● VORLIEGENDER TEXT:
▬▬▬▬▬▬▬▬▬▬

Es sind Gerüche, die man im urbanen Raum nicht nur nicht vermutet, sondern vielleicht zunächst auch gar nicht zuordnen kann: dunkel-rauchige Kohle und luftig-würziges Heu. Es ist die Essenz performativer Kunst, die mehrere Tage die Umgebung des Grazer Schaumbades erkundet und jetzt nicht nur olfaktorisch die Ausstellungsräumlichkeiten erobert hat. „Druhá města / Andere Städte“ ist ein länderübergreifendes Langzeitprojekt, das Brünn auf mehrfache Weise mit Graz verbindet. Zwei Städte, die im Schatten der Hauptstädte stehen, aber das muss nicht zwangsläufig ein Nachteil sein. Nach der Ausstellung einer Schaumbad-Abordnung in den Brünner Káznice Studios, schlug ein Brünner Kollektiv (Tamara Conde, Tereza Holá, Jan Karpíšek, Lucie Králíková, Markéta Olšarová und Hynek Skoták) nun in Graz auf.

Das gemeinsame Erkunden, das Ausrollen künstlerischer Konzepte – in deren Fokus vor allem die Interaktion mit natürlichen Ressourcen steht – auf die Umgebung, all das mündete in immer neuen Fragestellungen. Der Auslöser: Natur und urbanes Leben, da ist ein Anecken vorprogrammiert. Hynek Skoták hat den Prozess in Texten begleitet: „Es ist unmöglich, das Gras zu mähen. Die Wiesen sind geschützt. Das Baden im Fluss darf öffentlich nicht sein. Es ist gefährlich. Das Heu kann im Gebäude nicht gelagert werden. Drinnen im Gebäude könnten sich Allergiker befinden ...“. Zustandsbeschreibung eines Ortes, seiner Grenzen, seiner Strukturen, seiner Regeln.

Und doch, die Kunst findet Wege und Umwege: Es wurde Gras gemäht und getrocknet, Kohle gemacht und rituell in der Mur gebadet. Die „Ernte“ der rund einwöchigen Performance wurde in Form gebracht, die Strohsäcke von Tereza Holá transformieren den Ausstellungsraum in einen Raum der Entspannung. Eine Naturerfahrung der etwas anderen Art.

▬▬▬▬▬▬▬▬▬▬

● ARBEITSAUFTRAG 1: Geben Sie den Abschnitt des Textes über das Grazer Kunstprojekt zwischen „Das gemeinsame Erkunden, das“ und „Strukturen, seiner Regeln.“, einschließlich, erneut wieder und tauschen Sie dabei „Gras“ gegen „Schilf“ aus.
Der Text und die Einträge stehen in keinem inhaltlichen Zusammenhang.

▬▬▬▬▬▬▬▬▬▬

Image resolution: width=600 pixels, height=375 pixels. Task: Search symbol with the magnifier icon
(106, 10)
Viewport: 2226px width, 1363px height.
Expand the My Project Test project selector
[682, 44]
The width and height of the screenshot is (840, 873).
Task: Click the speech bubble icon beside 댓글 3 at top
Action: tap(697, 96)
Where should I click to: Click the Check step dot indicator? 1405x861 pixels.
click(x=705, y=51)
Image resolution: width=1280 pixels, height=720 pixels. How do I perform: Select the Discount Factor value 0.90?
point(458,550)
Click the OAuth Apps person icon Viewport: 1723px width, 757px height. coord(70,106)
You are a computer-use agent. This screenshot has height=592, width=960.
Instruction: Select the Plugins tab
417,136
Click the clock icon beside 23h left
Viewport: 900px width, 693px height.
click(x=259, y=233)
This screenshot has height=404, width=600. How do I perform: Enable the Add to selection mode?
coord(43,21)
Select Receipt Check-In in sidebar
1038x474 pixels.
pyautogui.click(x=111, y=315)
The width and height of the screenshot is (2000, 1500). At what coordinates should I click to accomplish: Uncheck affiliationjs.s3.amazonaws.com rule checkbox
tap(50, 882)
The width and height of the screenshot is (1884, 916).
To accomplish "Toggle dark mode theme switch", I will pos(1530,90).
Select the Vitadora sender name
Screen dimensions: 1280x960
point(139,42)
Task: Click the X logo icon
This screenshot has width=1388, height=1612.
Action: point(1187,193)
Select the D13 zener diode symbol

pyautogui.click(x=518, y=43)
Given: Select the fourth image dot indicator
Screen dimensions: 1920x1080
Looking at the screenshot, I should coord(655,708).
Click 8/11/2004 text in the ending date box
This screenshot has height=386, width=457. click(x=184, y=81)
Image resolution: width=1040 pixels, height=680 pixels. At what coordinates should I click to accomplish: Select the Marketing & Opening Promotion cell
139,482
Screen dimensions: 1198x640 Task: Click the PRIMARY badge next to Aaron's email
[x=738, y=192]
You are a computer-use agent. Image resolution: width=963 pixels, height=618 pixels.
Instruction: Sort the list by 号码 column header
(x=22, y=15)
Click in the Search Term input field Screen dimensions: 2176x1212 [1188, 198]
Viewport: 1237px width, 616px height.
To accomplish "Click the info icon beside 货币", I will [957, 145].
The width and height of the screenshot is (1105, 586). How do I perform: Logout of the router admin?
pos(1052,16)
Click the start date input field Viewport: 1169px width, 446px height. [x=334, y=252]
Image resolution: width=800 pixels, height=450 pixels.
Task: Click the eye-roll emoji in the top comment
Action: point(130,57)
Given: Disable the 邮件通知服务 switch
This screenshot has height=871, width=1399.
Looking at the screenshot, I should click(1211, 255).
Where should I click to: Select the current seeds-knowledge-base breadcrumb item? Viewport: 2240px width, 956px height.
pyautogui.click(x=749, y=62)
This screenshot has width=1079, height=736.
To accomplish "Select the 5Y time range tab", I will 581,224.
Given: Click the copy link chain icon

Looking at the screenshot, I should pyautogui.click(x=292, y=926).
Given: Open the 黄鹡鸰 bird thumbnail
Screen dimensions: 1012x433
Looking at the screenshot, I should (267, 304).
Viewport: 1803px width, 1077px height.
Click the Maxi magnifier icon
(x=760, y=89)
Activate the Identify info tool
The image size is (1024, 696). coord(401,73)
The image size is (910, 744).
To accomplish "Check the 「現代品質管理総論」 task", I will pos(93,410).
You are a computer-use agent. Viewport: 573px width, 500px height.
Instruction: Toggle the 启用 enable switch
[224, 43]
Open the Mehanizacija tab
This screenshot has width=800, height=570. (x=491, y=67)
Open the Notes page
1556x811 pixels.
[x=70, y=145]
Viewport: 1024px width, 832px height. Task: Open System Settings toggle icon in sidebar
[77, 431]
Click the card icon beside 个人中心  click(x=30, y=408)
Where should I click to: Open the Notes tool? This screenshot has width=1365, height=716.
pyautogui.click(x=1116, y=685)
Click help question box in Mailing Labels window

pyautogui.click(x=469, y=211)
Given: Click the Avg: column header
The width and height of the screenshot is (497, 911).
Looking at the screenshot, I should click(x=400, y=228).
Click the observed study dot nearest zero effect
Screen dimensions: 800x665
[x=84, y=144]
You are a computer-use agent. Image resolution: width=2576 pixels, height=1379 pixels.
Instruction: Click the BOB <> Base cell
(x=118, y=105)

▬▬▬▬▬▬▬▬▬▬

● ARBEITSAUFTRAG 2: Wandeln Sie die Zeilen der Einträge, von der Zeile mit „Where should I click to: Open“ bis zum Ende der Einträge, beide einschließlich, in eine Markdown-Tabelle mit den Spalten „Nr.“ und „Zeile“ um. Lassen Sie dabei leere Zeilen weg.

● RICHTIGE LÖSUNG 1:
Das gemeinsame Erkunden, das Ausrollen künstlerischer Konzepte – in deren Fokus vor allem die Interaktion mit natürlichen Ressourcen steht – auf die Umgebung, all das mündete in immer neuen Fragestellungen. Der Auslöser: Natur und urbanes Leben, da ist ein Anecken vorprogrammiert. Hynek Skoták hat den Prozess in Texten begleitet: „Es ist unmöglich, das Schilf zu mähen. Die Wiesen sind geschützt. Das Baden im Fluss darf öffentlich nicht sein. Es ist gefährlich. Das Heu kann im Gebäude nicht gelagert werden. Drinnen im Gebäude könnten sich Allergiker befinden ...“. Zustandsbeschreibung eines Ortes, seiner Grenzen, seiner Strukturen, seiner Regeln.

● RICHTIGE LÖSUNG 2:
| Nr. | Zeile |
|---|---|
| 1 | Where should I click to: Open the Notes tool? This screenshot has width=1365, height=716. |
| 2 | pyautogui.click(x=1116, y=685) |
| 3 | Click help question box in Mailing Labels window |
| 4 | pyautogui.click(x=469, y=211) |
| 5 | Given: Click the Avg: column header |
| 6 | The width and height of the screenshot is (497, 911). |
| 7 | Looking at the screenshot, I should click(x=400, y=228). |
| 8 | Click the observed study dot nearest zero effect |
| 9 | Screen dimensions: 800x665 |
| 10 | [x=84, y=144] |
| 11 | You are a computer-use agent. Image resolution: width=2576 pixels, height=1379 pixels. |
| 12 | Instruction: Click the BOB <> Base cell |
| 13 | (x=118, y=105) |